Never before have consumers had so much on tap, combined with the will to choose and consume whatever interests them, as often as they like, anywhere they want. And of course, sharing this content and letting the world know about it.

A transformation in content creation and distribution
Brazilian consumers are profoundly changing the way they relate to media and content. They are now co-authors and can produce their own content singlehandedly within a model of participatory culture. They are in a hurry and want to know about everything on the spot, live, interacting, and in real time.

Both are rare gems in Brazil: great quality content and companies that have mastered branding. And usually, when both of them meet, there isn’t enough money on the table to get this effort in front of a massive audience.

 Domênico Massareto, Chief Creative Officer, Agency ID/TBWA Brazil” 2014

The audience in Brazil is directly involved in the circulation of content, at the same time as the reality of the broadcast system and the centralised media (distribution of content) still reigns in the country. This means that the ‘stickiness’ logic still dominates, facing the powerful rise of a ‘spreadability’ logic model. The largest share of media spending in Brazil is dedicated to traditional advertising media based on impact, especially for TV and the Internet. But on the other hand, we are living intensely in the ‘Social Conversation Era’ where the circulation of media content is also a big reality.

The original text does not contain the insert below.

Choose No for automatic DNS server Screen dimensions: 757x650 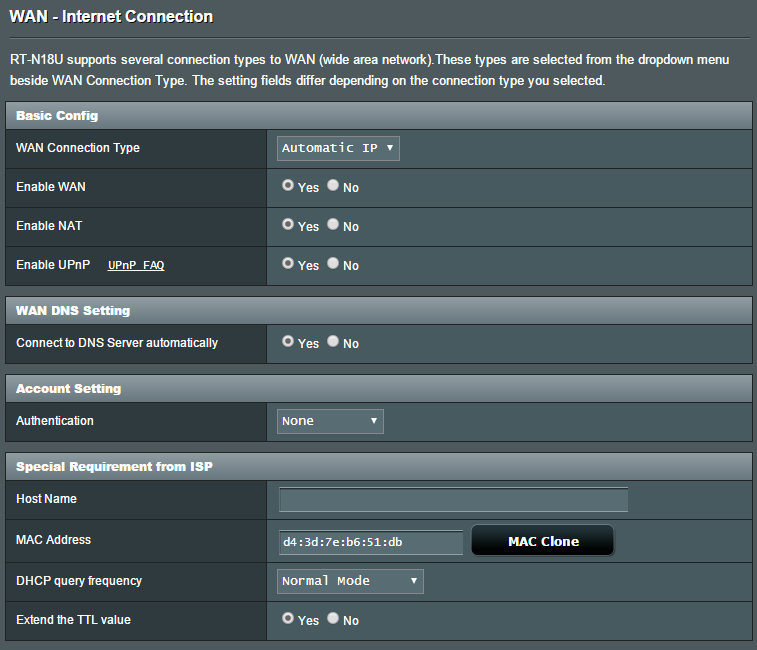(333, 342)
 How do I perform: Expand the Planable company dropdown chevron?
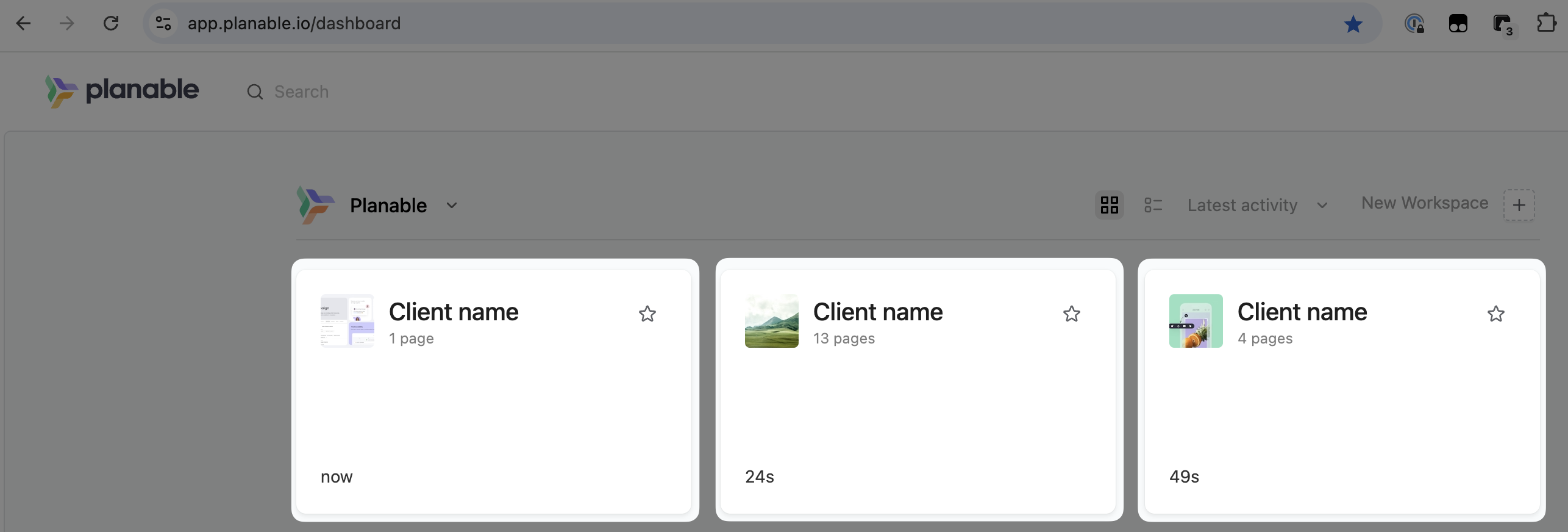click(x=452, y=206)
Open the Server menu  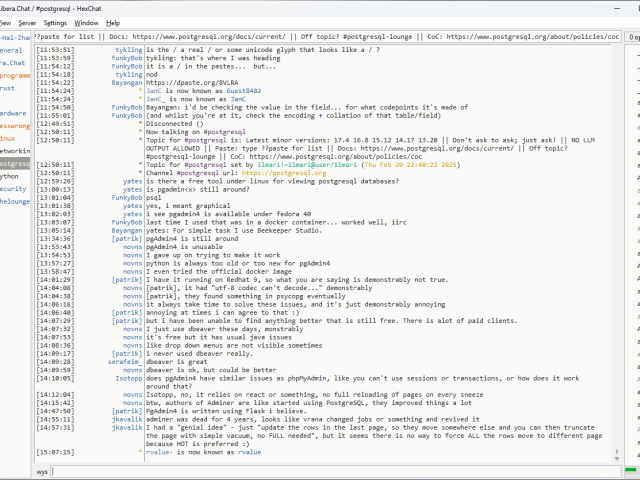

50 years ago, South American households had access to only two TV channels, with only one TV programme produced by a major player, so advertisers promoted their products without any problem.

Fast forward to the ’80s and there were 65 TV channels, AM radio gave way to FM, the production of content remained in the hands of the major players, but there was so much content to produce that independent producers such as Endemol and Fremantle started to emerge.

Nowadays, this story is being written all over again. Since the arrival of the digital era, entertainment content has multiplied a thousandfold on the web, tablets, phones and smart TV. The big question is: where will the money come from to produce so much content? Advertisers.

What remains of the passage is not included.